[[ Given information, beginning ]]
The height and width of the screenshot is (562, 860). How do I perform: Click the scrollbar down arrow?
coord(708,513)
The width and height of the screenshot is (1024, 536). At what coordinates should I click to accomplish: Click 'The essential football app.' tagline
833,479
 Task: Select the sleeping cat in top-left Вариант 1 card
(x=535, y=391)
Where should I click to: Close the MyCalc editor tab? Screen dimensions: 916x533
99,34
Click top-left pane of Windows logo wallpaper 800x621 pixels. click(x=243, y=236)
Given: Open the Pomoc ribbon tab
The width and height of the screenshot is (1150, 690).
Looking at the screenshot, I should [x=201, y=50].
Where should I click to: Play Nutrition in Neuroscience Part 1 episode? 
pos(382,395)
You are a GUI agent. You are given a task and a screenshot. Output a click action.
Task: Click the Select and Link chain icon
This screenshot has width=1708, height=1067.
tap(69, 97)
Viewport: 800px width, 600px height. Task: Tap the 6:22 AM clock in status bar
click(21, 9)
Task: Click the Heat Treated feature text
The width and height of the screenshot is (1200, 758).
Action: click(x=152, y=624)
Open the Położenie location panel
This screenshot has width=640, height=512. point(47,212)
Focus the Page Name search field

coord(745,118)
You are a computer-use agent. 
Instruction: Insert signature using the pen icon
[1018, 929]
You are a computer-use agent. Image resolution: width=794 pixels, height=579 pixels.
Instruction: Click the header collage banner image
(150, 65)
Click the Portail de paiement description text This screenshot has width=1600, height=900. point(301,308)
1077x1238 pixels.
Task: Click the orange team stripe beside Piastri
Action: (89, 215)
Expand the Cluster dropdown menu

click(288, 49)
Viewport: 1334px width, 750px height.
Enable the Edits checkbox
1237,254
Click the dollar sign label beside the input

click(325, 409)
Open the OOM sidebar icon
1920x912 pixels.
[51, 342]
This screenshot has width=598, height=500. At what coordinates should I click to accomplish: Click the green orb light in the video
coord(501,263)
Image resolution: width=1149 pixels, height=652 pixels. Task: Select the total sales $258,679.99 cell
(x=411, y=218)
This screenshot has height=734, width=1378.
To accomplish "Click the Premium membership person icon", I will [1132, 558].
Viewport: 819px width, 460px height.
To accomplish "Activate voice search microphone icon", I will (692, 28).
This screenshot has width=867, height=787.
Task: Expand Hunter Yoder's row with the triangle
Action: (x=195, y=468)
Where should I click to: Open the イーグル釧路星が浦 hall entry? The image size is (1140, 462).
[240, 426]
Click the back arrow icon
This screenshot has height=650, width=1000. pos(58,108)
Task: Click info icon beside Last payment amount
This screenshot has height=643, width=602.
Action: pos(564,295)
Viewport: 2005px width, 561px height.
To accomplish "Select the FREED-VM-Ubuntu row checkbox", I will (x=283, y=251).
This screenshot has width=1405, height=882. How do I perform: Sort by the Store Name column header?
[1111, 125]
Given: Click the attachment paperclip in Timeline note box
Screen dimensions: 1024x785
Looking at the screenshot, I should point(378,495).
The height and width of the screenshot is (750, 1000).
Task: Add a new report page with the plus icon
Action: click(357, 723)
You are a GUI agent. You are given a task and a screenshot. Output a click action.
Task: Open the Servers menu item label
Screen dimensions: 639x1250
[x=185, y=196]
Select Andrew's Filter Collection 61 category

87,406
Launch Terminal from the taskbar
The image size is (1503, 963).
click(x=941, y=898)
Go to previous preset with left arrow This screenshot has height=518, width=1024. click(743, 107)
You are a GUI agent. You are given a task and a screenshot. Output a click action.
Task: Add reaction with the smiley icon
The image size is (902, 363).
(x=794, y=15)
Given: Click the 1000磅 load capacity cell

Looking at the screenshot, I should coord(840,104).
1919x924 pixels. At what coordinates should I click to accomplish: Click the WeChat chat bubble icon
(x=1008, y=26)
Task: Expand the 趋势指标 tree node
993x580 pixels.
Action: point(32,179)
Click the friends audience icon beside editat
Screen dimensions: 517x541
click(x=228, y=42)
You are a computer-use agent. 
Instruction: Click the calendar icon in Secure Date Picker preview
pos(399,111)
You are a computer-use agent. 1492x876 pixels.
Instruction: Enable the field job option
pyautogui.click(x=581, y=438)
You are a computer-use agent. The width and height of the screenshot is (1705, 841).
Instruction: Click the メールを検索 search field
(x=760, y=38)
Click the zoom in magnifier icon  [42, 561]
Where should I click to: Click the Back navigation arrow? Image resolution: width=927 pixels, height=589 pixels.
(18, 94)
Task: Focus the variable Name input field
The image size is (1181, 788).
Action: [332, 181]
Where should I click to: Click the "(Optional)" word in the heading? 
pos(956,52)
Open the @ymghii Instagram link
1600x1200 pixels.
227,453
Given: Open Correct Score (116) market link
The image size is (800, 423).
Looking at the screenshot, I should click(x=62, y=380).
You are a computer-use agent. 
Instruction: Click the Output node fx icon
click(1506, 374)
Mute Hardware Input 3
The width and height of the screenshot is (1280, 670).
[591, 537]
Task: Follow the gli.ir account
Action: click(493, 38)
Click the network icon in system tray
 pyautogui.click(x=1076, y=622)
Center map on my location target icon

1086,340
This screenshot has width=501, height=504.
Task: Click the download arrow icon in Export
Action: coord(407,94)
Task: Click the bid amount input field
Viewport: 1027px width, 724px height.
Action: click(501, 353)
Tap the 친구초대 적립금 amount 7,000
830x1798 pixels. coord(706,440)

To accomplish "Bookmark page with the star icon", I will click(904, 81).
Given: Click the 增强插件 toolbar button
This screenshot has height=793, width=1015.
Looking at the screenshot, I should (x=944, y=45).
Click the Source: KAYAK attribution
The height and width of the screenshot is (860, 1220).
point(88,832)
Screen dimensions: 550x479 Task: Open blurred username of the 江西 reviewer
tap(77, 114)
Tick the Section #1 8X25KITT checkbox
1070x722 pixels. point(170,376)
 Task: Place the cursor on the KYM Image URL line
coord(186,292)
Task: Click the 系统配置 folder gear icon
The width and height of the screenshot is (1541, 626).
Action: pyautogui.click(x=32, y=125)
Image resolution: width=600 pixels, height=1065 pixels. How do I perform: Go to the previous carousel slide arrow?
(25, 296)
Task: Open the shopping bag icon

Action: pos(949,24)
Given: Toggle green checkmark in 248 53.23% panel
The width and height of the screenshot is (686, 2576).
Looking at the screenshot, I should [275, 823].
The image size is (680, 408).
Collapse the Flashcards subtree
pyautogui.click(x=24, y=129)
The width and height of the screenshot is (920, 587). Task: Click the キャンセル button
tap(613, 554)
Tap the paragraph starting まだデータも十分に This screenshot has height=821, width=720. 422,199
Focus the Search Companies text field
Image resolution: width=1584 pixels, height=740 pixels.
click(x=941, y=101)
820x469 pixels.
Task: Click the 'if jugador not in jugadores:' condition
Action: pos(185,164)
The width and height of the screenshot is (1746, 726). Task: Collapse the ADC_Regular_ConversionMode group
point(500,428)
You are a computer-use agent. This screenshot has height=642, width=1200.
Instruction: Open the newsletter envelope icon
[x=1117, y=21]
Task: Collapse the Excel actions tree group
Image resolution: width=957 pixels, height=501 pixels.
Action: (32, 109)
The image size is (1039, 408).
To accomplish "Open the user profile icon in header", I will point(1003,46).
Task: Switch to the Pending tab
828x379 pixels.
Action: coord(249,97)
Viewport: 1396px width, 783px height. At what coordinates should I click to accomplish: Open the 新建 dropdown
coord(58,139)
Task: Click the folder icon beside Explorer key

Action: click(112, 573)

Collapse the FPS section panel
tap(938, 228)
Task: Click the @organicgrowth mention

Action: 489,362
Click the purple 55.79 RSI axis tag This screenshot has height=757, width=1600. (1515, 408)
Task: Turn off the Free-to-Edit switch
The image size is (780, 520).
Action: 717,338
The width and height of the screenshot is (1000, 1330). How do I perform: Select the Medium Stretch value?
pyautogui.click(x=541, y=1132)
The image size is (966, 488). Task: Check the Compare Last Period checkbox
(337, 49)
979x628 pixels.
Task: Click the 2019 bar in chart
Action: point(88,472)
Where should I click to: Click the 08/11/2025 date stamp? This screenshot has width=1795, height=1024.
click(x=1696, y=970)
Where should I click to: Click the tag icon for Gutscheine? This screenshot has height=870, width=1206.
[[ Given information, end ]]
## What the task requires
Exact duplication is required for the lines above, from the line that contains "You are a computer-use agent. The" to the line that contains "Open the @ymghii Instagram link", inclusive; omit all others.

## Answer area
You are a computer-use agent. The width and height of the screenshot is (1705, 841).
Instruction: Click the メールを検索 search field
(x=760, y=38)
Click the zoom in magnifier icon  [42, 561]
Where should I click to: Click the Back navigation arrow? Image resolution: width=927 pixels, height=589 pixels.
(18, 94)
Task: Focus the variable Name input field
The image size is (1181, 788).
Action: [332, 181]
Where should I click to: Click the "(Optional)" word in the heading? 
pos(956,52)
Open the @ymghii Instagram link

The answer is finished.